• **Required action**: Only lines with the string "SLiMS" are wanted. Pull them out of the data.

• **Material to process**:

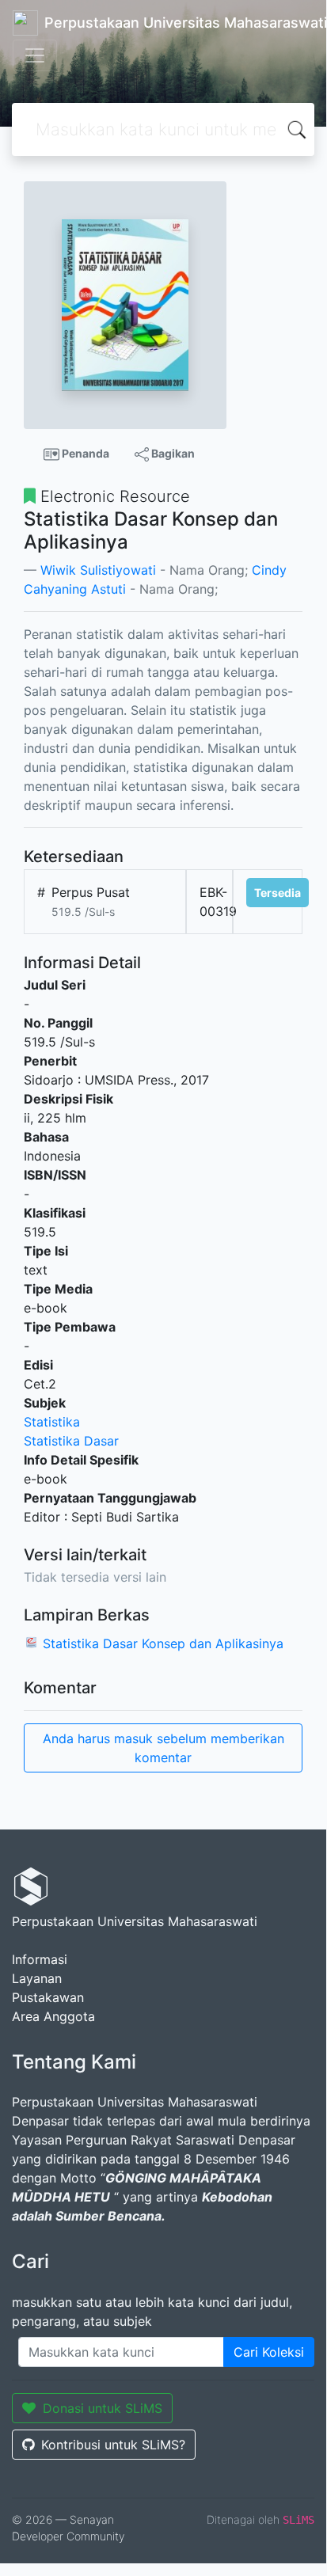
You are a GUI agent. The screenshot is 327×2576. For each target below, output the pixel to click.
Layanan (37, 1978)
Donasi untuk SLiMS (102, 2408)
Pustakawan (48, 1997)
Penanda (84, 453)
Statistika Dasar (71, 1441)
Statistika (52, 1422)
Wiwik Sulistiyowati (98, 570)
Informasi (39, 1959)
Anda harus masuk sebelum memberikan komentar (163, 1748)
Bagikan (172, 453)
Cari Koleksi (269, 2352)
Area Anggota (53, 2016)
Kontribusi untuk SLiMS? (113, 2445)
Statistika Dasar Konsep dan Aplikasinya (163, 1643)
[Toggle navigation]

...

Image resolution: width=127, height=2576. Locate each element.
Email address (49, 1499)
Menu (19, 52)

• **The completed task**:
Donasi untuk SLiMS (102, 2408)
Kontribusi untuk SLiMS? (113, 2445)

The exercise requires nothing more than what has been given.